Я часто замечал: чем незначительнее дарование, тем агрессивнее оно в своем стремлении к самоутверждению через публичное высказывание. Сегодня Интернет буквально стонет от шума подобных высказываний! Раньше для того, чтобы высказаться публично, нужно было пройти через горнила испытаний. Помните слова Рины Зелёной в милой советской комедии: «Послушайте, а почему Вы выступаете? Вы же не член худсовета!». Сегодня все заняты лишь пропагандой своего творчества во всех формах. Творчество великих подождёт! Мыслимо ли это? Разумеется, Всевышний в каждого из нас вдохнул творческий импульс. Все мы имеем право творить и высказываться, но совершенно необязательно, чтобы всё это без разбору становилось предметом общественного достояния.
А наши безумные телевизионные talk-show! Я поражаюсь тому, как мы чудовищно невоспитанны сегодня! Как это не согласуется с теми традициями, которые существовали в старой России! Ведь подлинное воспитание прививает чувство того, что нам должно, а что не должно. Помню, как легендарный дирижёр Карл Элиасберг однажды сказал мне: «В моё время образования шло вровень с воспитанием». А мы способны лишь перекрикивать друг друга. Хочется просить: друзья, давайте скромнее, тише…
— Каким сегодня должно быть гармоничное становление молодого музыканта, как Вы готовите своих учеников к самостоятельной артистической жизни?
— Для молодёжи сейчас наступила особенно тяжёлая пора. Огромное количество соблазнов.
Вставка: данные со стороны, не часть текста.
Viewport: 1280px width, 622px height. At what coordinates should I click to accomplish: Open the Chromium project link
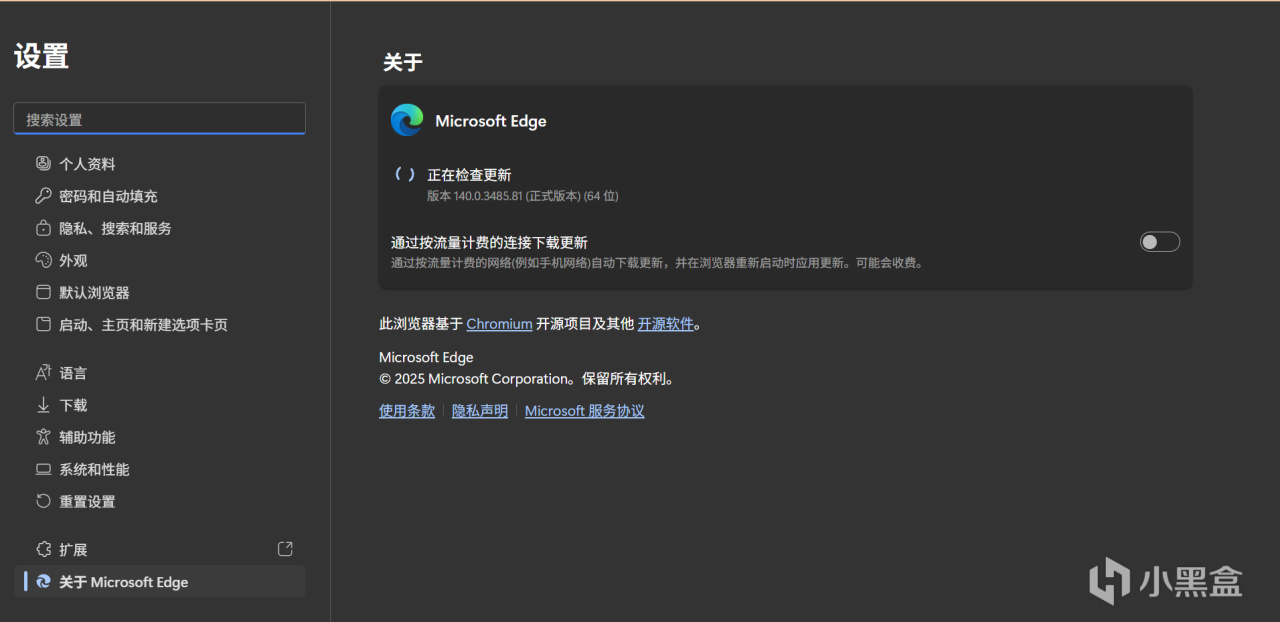click(x=499, y=324)
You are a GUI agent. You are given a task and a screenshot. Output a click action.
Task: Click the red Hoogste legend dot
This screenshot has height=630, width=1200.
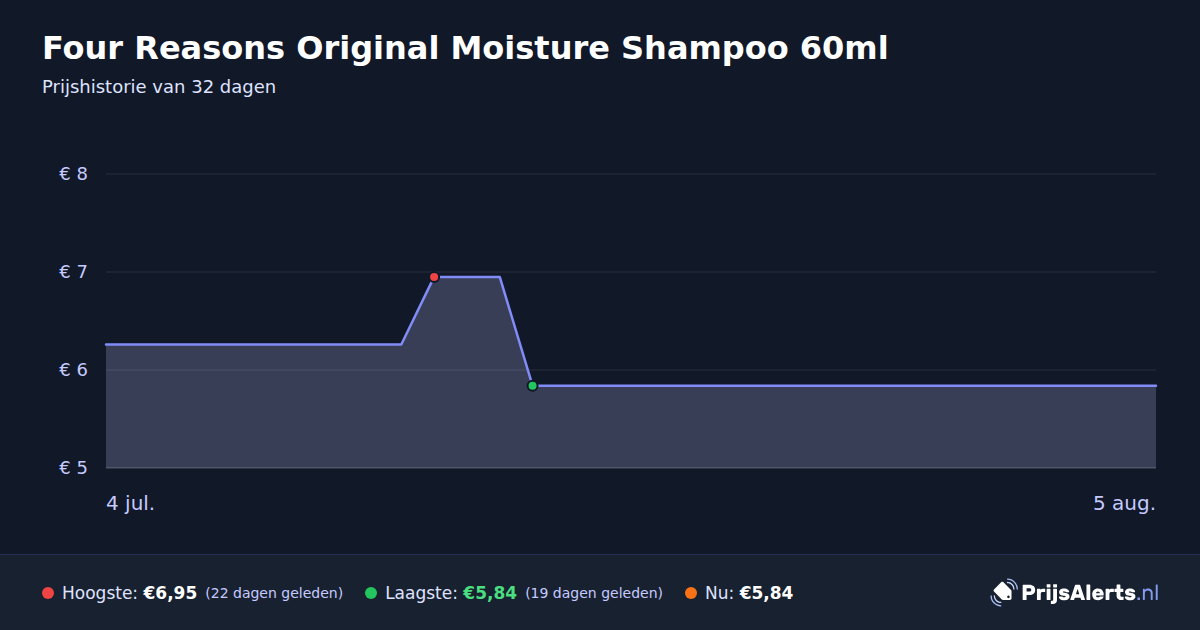[48, 593]
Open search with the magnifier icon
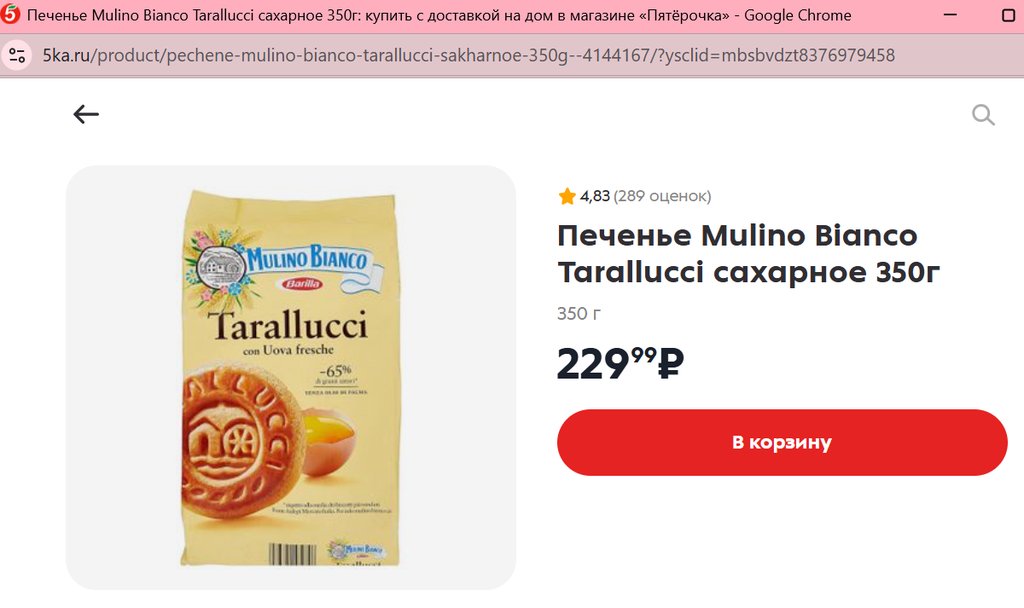 pyautogui.click(x=983, y=115)
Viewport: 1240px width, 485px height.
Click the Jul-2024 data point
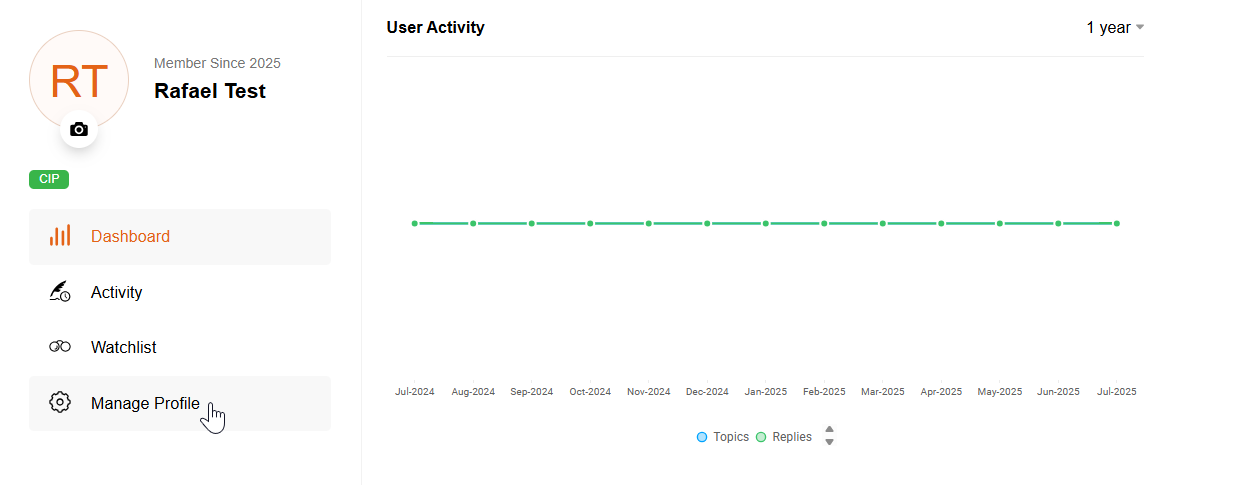click(415, 223)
С одной стороны, культура плачет от большого бизнеса, с другой, — охотно отдаёт себя ему на растерзание. Молодым трудно устоять. Рано начинаются поездки, приходят желание почувствовать вкус больших гонораров, ощущение независимости и обманчивый ориентир на то, что так будет продолжаться всегда. Очень трудно убедить студентов, говоря с ними о высоких материях. Они вроде бы согласны, но тут же задают вопрос: а как это сопоставить с современной действительностью, как выжить? Цивилизованный мир панически боится нищеты, ибо нищета сопровождается не только материальными лишениями, но и общественным унижением. Но поскольку сегодня под нищетой часто подразумевают отсутствие вилл, мерседесов и возможности освещать лучами своей славы крупнейшие залы мира, скажем честно: современная элитарная культура стремится не просто к выживанию, но к выживанию на высочайшем финансовом уровне. Борьба за подобное «выживание» превращается в социальную драму, заражая нервы молодёжи преждевременным для её возраста стрессом. В бедной квартире великого Евгения Мравинского я видел лишь две ценности: манускрипты Пятой и Восьмой симфоний Шостаковича… Не стыдно ли нам?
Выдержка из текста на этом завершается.